**Given information:**
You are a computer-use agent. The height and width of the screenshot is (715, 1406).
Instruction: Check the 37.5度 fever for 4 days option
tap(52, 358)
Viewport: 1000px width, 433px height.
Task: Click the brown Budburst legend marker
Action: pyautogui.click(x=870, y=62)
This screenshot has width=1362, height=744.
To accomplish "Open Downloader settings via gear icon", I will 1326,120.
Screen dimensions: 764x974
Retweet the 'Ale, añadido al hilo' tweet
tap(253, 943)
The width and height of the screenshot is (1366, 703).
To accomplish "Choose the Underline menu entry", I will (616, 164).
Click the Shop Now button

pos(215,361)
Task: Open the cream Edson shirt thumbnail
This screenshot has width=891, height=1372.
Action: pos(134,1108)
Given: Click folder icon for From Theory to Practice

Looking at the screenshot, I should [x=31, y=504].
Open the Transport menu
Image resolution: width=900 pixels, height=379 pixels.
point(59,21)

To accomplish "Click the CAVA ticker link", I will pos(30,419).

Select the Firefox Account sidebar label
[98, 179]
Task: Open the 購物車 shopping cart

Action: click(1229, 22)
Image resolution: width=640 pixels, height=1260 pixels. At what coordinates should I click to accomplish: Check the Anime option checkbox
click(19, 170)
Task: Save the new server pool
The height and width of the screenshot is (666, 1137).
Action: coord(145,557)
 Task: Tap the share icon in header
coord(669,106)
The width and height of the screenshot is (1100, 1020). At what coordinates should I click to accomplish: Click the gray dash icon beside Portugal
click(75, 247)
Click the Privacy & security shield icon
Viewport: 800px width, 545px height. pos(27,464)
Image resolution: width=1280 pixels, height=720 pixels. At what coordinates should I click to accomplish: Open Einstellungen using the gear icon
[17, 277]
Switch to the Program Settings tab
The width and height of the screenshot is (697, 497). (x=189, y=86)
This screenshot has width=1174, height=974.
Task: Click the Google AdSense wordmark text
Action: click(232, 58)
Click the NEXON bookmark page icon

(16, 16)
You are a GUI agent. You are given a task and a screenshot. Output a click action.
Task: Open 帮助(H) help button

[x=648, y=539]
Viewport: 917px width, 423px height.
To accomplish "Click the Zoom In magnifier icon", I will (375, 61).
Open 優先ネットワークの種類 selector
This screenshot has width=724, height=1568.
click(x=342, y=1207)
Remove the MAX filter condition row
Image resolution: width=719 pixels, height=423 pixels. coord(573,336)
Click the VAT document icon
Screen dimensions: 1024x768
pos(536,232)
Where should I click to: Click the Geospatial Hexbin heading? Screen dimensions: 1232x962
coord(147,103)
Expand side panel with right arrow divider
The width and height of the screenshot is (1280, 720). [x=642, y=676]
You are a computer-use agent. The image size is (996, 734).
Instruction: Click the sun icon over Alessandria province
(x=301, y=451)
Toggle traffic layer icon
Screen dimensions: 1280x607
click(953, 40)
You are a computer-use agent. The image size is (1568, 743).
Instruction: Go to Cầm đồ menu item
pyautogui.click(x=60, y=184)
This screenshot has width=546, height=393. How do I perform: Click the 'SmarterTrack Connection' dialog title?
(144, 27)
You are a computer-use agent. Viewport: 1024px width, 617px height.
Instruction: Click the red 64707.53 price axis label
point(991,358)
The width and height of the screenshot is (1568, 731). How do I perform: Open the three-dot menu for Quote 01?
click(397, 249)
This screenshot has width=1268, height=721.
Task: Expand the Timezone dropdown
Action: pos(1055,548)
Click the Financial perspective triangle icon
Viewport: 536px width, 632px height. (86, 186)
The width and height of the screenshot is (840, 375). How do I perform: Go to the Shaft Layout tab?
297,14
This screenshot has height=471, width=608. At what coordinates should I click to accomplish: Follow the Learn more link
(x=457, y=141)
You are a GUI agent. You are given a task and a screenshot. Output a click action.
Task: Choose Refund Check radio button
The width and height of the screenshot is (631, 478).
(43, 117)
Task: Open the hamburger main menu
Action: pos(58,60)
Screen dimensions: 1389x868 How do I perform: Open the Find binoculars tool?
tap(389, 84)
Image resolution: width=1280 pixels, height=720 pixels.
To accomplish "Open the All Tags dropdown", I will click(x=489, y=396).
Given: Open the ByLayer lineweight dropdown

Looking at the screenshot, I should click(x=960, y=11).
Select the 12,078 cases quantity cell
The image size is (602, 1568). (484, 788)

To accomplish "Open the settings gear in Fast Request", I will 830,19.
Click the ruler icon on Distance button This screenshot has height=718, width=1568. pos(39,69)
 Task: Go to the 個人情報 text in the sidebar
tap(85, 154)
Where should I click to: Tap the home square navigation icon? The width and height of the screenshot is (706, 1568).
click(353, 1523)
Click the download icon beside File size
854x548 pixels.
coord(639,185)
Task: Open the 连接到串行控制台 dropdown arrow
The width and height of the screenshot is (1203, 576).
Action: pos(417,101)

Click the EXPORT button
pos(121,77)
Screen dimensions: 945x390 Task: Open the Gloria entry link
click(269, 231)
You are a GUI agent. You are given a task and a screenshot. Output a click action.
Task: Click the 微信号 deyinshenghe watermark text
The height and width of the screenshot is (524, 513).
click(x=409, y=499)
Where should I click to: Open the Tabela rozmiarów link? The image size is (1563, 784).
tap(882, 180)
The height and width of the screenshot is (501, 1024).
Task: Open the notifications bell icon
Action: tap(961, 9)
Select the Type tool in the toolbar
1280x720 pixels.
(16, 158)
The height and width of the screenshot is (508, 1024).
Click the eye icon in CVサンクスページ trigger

**Work instructions:** Your answer should consist of the lines above that hold the word "Choose", copied exactly.

**Exercise output:**
To accomplish "Choose the Underline menu entry", I will (616, 164).
Task: Choose Refund Check radio button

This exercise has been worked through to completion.